→ EXERCISE DIRECTIONS
Render every line of the records below as one string in a JSON list. Skip blank lines and leave out the pictures.

Entries for finding words and elements
-=-=-=-=-
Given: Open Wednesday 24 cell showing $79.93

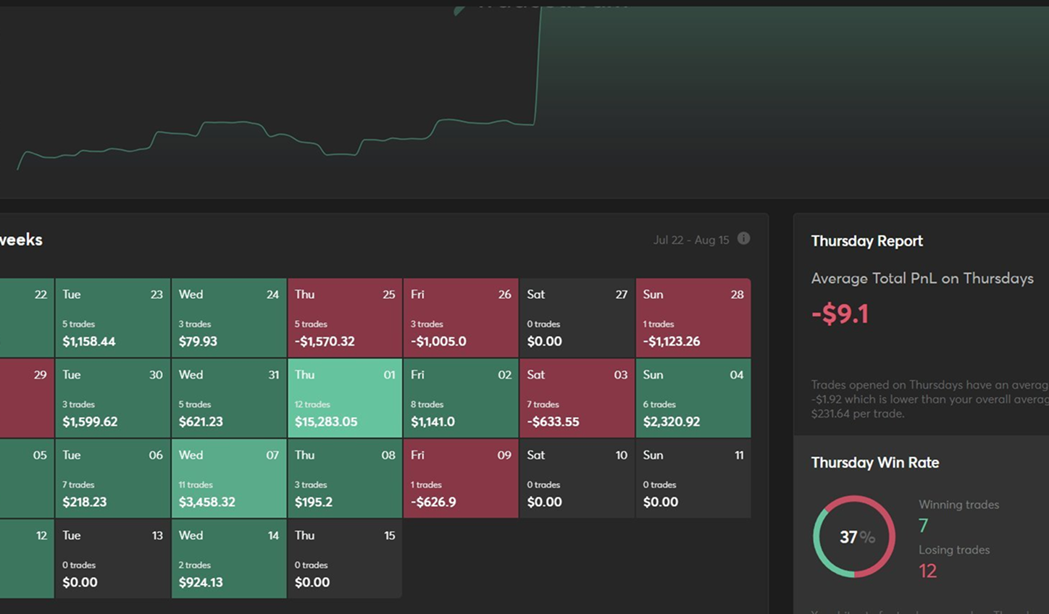Looking at the screenshot, I should tap(229, 318).
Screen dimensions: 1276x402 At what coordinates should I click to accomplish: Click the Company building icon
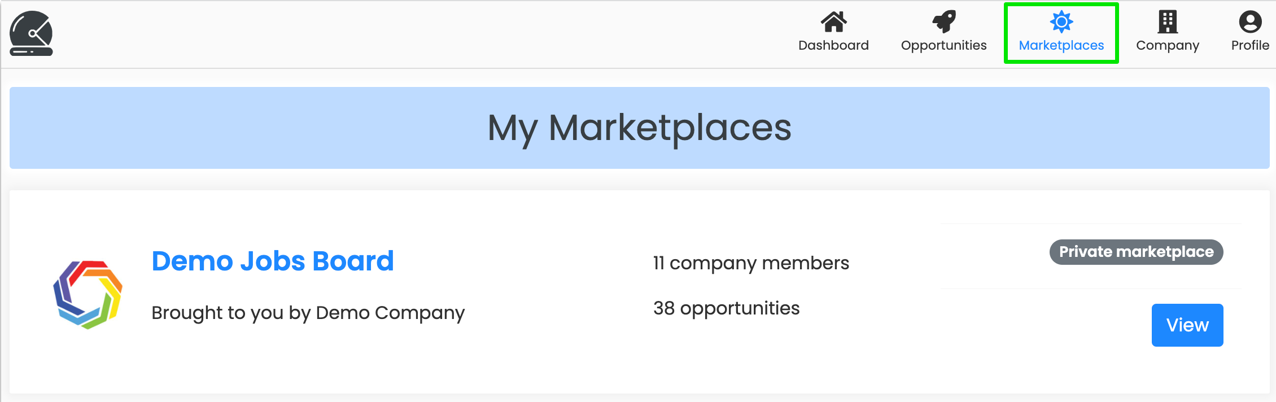1167,22
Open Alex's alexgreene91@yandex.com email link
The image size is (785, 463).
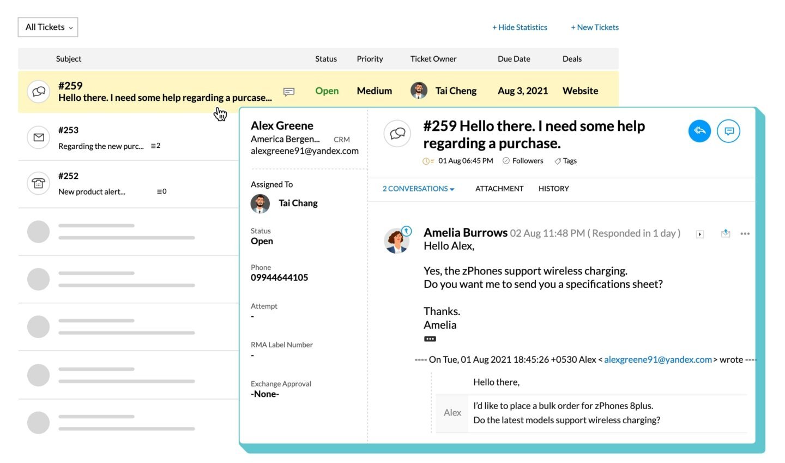pyautogui.click(x=657, y=359)
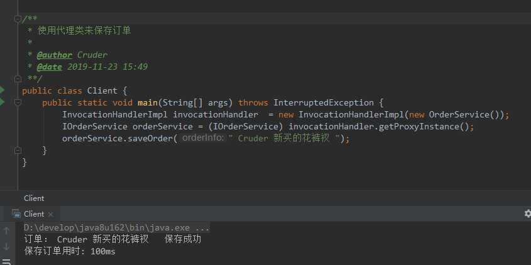Click the orderInfo parameter hint
The width and height of the screenshot is (531, 265).
point(202,138)
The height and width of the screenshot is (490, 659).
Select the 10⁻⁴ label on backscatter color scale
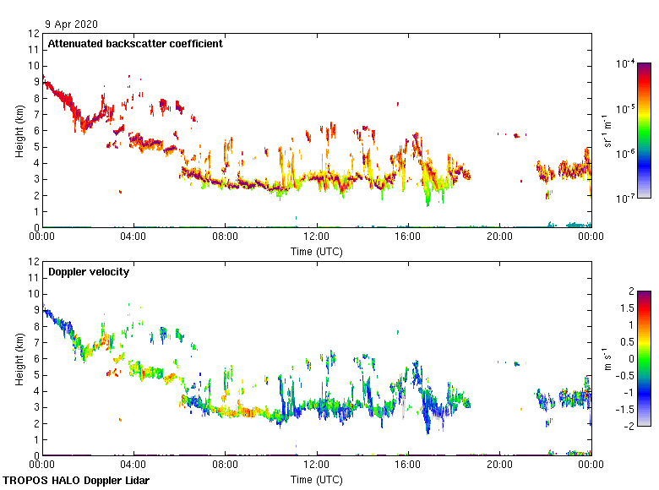625,63
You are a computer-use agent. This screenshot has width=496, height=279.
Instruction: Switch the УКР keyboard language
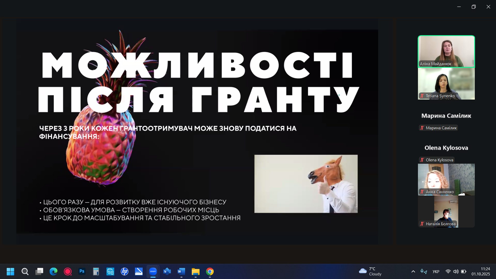pos(436,272)
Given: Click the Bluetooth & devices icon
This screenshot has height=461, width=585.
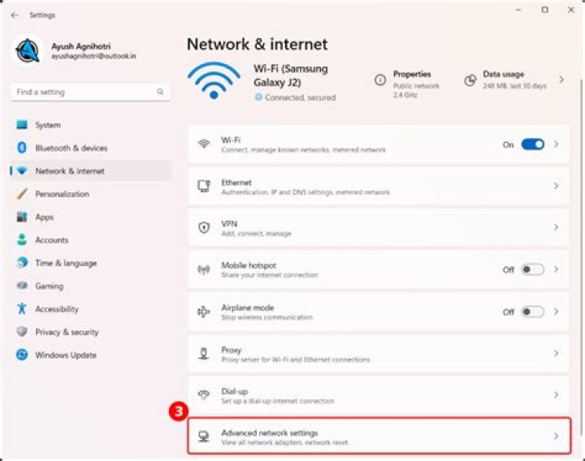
-=-=-=-=-
→ SOLUTION TO THE PROBLEM
[
  "Given: Open Wednesday 24 cell showing $79.93",
  "Looking at the screenshot, I should tap(229, 318).",
  "Screen dimensions: 1276x402 At what coordinates should I click to accomplish: Click the Company building icon",
  "1167,22",
  "Open Alex's alexgreene91@yandex.com email link",
  "The image size is (785, 463).",
  "pyautogui.click(x=657, y=359)",
  "Click the orderInfo parameter hint",
  "The width and height of the screenshot is (531, 265).",
  "point(202,138)",
  "The height and width of the screenshot is (490, 659).",
  "Select the 10⁻⁴ label on backscatter color scale",
  "625,63",
  "You are a computer-use agent. This screenshot has width=496, height=279.",
  "Instruction: Switch the УКР keyboard language",
  "pos(436,272)",
  "Given: Click the Bluetooth & devices icon",
  "This screenshot has height=461, width=585."
]